WHAT THE TASK ASKS:
Pictures are to be left out. Copy exactly, and only, the lines from the start of the entries below to the line with "You are a computer-use", both included.

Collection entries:
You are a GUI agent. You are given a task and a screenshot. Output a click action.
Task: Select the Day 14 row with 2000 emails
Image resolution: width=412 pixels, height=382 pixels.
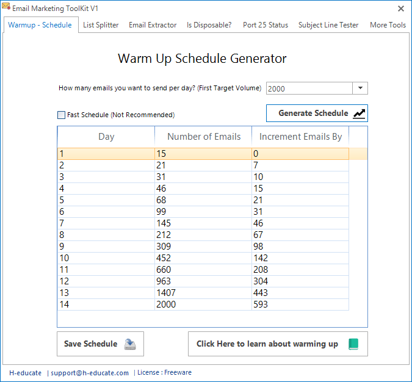(x=204, y=305)
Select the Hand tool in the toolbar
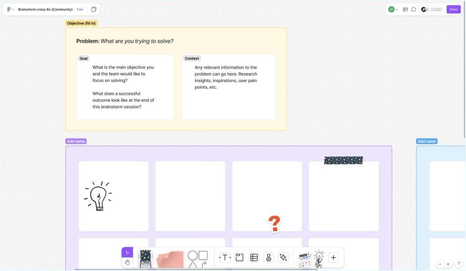This screenshot has height=271, width=466. (127, 262)
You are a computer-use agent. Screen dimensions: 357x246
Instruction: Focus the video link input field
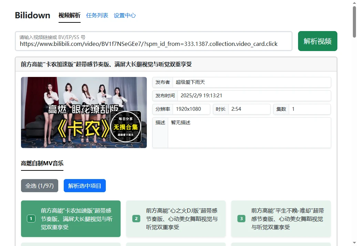(153, 44)
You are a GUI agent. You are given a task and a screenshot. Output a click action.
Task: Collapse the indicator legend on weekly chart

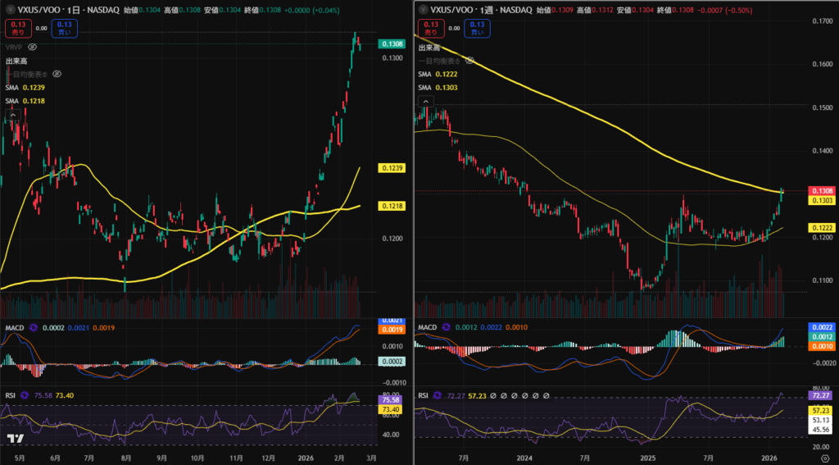coord(425,100)
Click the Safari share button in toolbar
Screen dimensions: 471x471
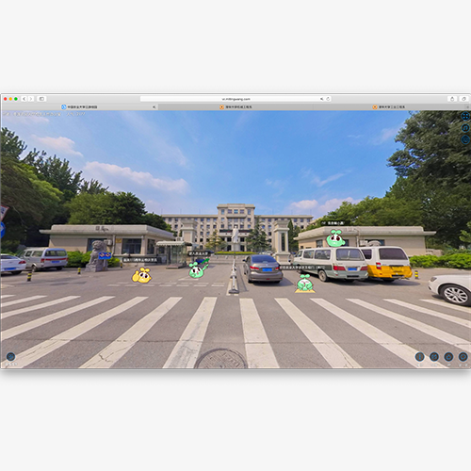coord(452,99)
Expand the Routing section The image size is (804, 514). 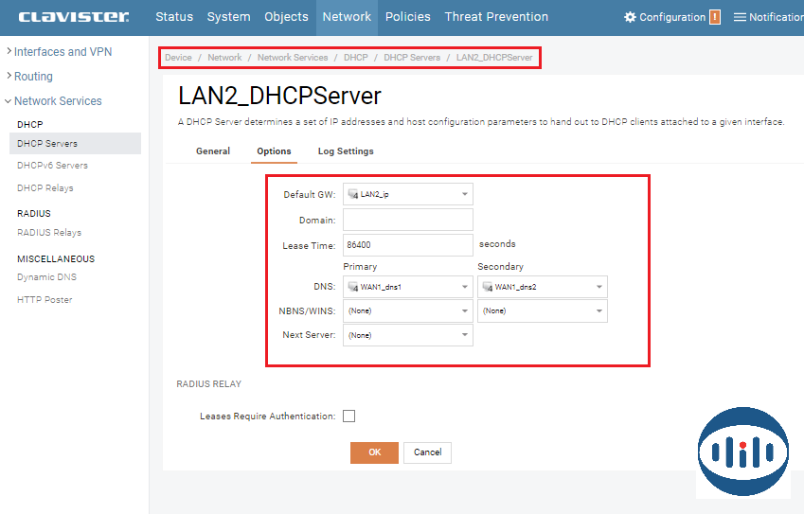click(x=33, y=77)
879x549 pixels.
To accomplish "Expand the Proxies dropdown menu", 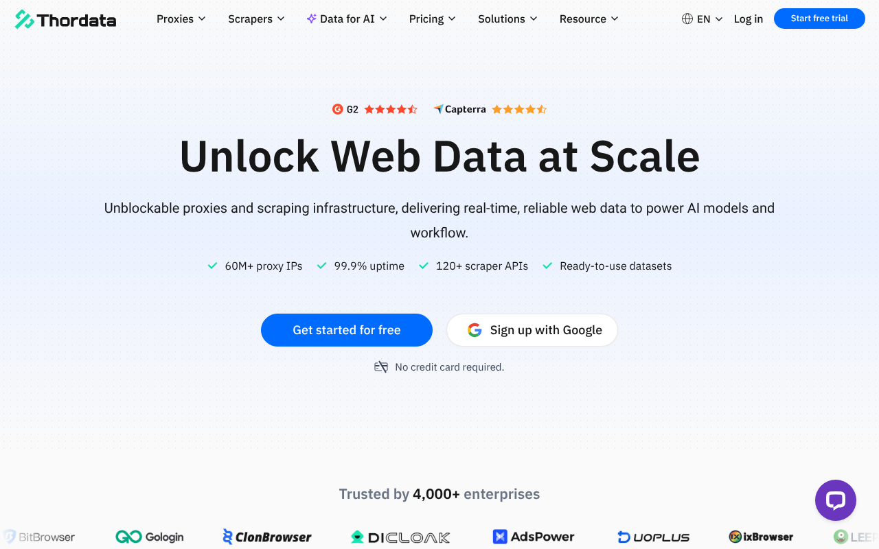I will 181,19.
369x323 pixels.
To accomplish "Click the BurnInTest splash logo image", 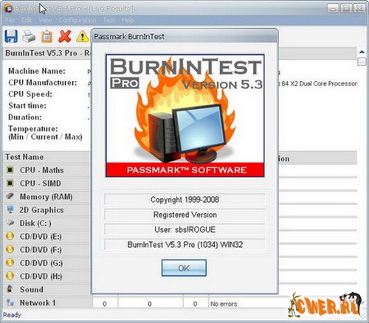I will pos(185,116).
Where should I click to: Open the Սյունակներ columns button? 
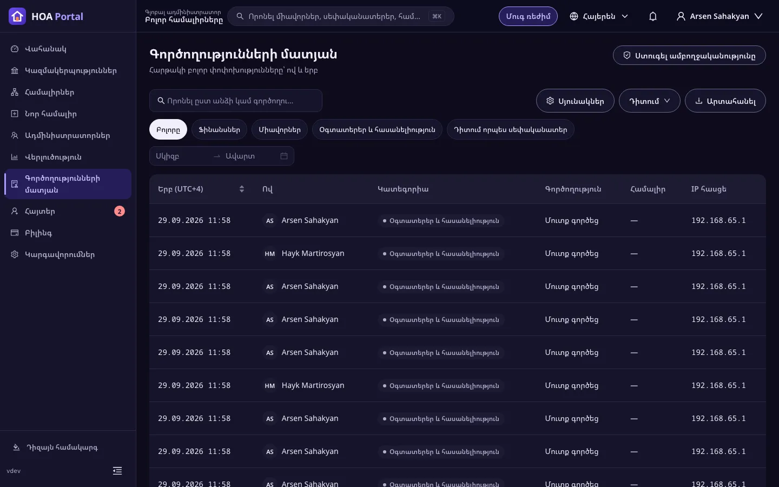point(575,101)
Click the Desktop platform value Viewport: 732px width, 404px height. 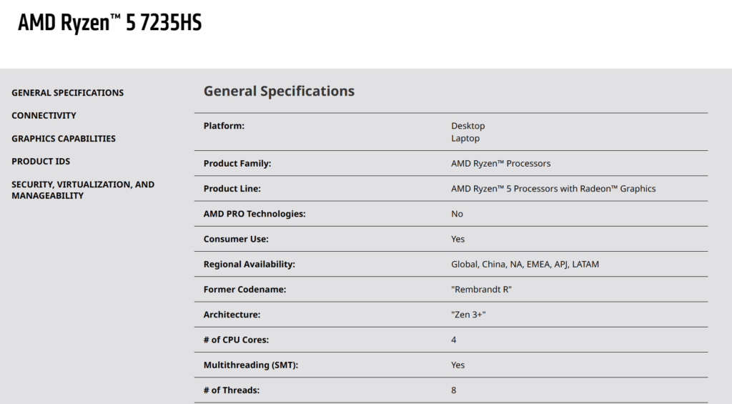point(468,126)
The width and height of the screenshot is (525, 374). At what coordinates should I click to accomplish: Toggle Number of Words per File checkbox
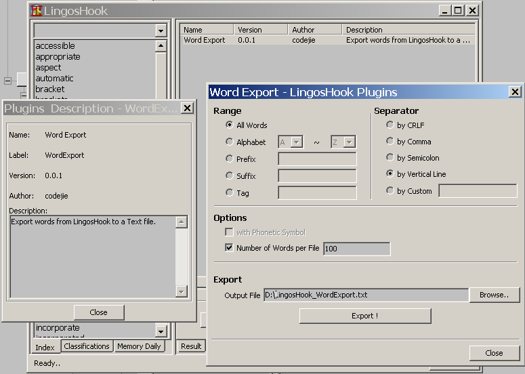230,248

SOLUTION TO THE EXERCISE:
You are a GUI agent. You are given a task and a screenshot. Output a click action.
Task: Select the Day 14 row with 2000 emails
Image resolution: width=412 pixels, height=382 pixels.
(x=204, y=305)
Select the Hand tool in the toolbar
This screenshot has height=271, width=466. (127, 262)
You are a computer-use agent. Screen dimensions: 357x246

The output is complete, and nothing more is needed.